Material to process:
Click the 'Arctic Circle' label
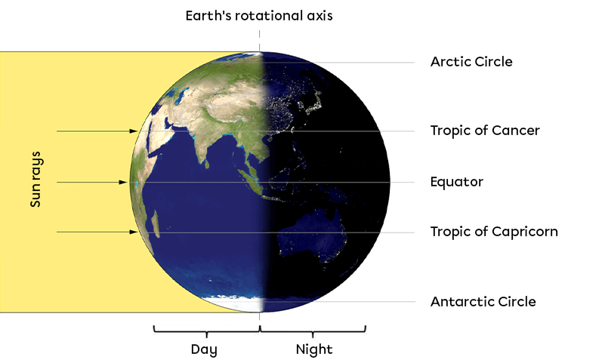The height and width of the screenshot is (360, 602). (471, 62)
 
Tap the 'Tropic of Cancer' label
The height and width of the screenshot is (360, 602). (485, 131)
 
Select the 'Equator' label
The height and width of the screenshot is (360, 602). (456, 182)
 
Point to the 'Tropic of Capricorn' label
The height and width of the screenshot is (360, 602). (494, 232)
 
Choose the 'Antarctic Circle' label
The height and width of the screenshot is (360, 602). (483, 302)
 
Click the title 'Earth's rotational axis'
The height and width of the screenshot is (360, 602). (260, 15)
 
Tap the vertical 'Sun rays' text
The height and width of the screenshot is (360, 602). (35, 182)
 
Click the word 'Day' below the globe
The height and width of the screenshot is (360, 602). (204, 349)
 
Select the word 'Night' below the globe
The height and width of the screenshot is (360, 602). (313, 349)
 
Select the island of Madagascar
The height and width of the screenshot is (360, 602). (156, 224)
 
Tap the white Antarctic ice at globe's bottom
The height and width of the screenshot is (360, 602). (242, 303)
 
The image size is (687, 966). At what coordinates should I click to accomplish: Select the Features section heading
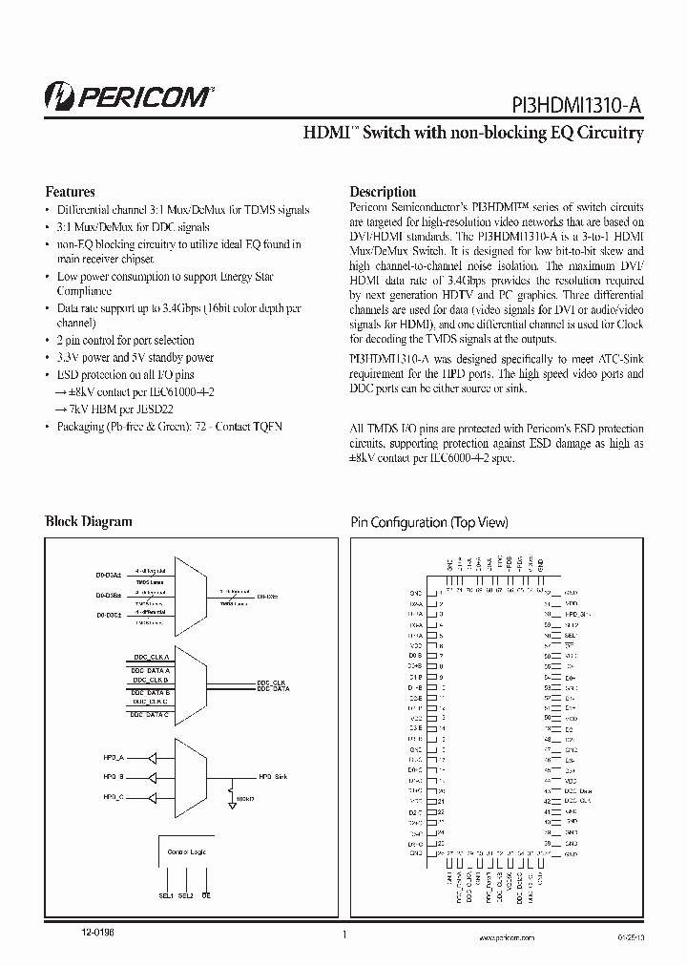71,191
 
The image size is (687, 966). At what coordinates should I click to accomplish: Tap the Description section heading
383,191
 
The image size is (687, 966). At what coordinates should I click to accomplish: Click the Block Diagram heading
89,521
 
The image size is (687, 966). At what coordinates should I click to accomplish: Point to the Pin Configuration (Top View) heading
429,522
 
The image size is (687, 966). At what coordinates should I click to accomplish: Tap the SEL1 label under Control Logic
165,895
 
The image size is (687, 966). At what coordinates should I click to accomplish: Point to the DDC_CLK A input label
150,658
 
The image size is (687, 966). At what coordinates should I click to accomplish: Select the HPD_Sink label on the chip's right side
578,617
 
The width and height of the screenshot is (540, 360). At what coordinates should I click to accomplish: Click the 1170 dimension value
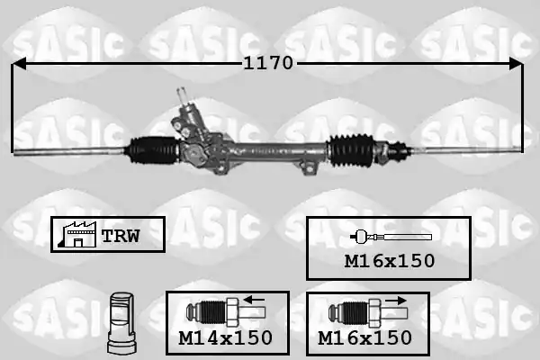coord(268,63)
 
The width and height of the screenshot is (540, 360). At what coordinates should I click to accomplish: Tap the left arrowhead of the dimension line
coord(19,64)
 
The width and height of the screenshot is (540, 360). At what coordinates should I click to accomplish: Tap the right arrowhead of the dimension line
coord(516,64)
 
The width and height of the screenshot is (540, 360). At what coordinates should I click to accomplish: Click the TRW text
coord(121,236)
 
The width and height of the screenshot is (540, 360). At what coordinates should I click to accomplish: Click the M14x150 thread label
coord(226,338)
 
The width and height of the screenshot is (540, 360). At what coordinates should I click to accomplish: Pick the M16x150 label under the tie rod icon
coord(390,261)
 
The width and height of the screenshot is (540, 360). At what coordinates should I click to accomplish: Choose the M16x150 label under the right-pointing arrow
coord(364,338)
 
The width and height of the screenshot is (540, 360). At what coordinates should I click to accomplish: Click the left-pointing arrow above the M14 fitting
coord(254,300)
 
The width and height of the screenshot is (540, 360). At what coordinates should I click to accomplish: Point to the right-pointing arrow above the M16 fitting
coord(396,301)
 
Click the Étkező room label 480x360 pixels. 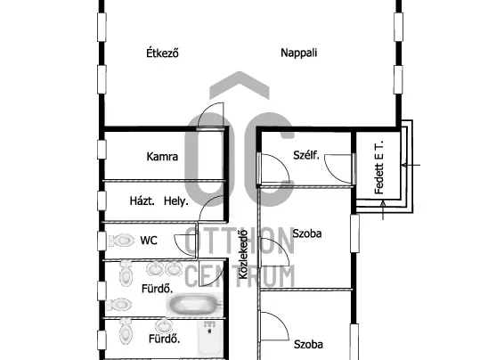point(162,53)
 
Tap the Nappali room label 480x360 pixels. point(299,53)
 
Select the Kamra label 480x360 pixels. point(162,157)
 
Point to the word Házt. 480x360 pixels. point(142,201)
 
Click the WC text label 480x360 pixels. point(149,241)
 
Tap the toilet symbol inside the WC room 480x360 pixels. point(121,241)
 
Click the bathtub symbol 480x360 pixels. point(194,305)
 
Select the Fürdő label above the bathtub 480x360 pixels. point(158,289)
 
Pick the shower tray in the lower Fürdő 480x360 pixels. point(209,338)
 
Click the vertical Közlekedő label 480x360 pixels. point(243,254)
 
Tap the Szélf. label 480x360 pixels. point(306,155)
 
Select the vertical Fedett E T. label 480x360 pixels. point(379,168)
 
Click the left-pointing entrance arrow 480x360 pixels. point(411,166)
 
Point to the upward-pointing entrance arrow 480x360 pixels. point(383,210)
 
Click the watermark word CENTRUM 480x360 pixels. point(240,276)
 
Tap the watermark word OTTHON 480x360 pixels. point(240,242)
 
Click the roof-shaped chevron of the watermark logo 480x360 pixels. point(240,85)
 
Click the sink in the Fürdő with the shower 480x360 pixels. point(164,326)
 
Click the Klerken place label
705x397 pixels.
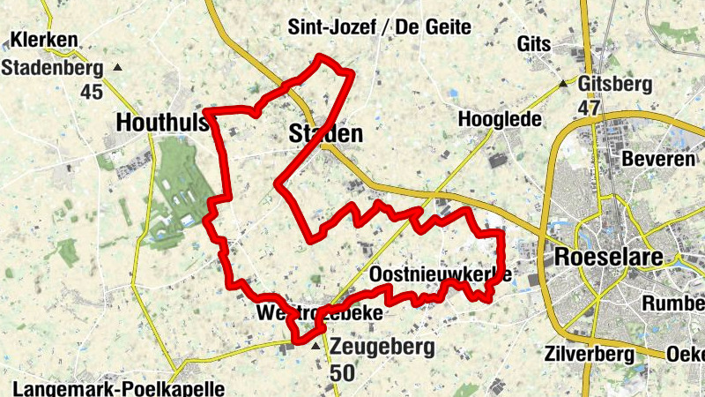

Given problem: Format the lines of the listing above as a Markdown table with the columns "Row" and "Listing line," starting with the line that contains "Pick the shower" and going on through the line that contains "Click the left-pointing entrance". Number each row and leave out blank lines.

Output:
| Row | Listing line |
|---|---|
| 1 | Pick the shower tray in the lower Fürdő 480x360 pixels. point(209,338) |
| 2 | Click the vertical Közlekedő label 480x360 pixels. point(243,254) |
| 3 | Tap the Szélf. label 480x360 pixels. point(306,155) |
| 4 | Select the vertical Fedett E T. label 480x360 pixels. point(379,168) |
| 5 | Click the left-pointing entrance arrow 480x360 pixels. point(411,166) |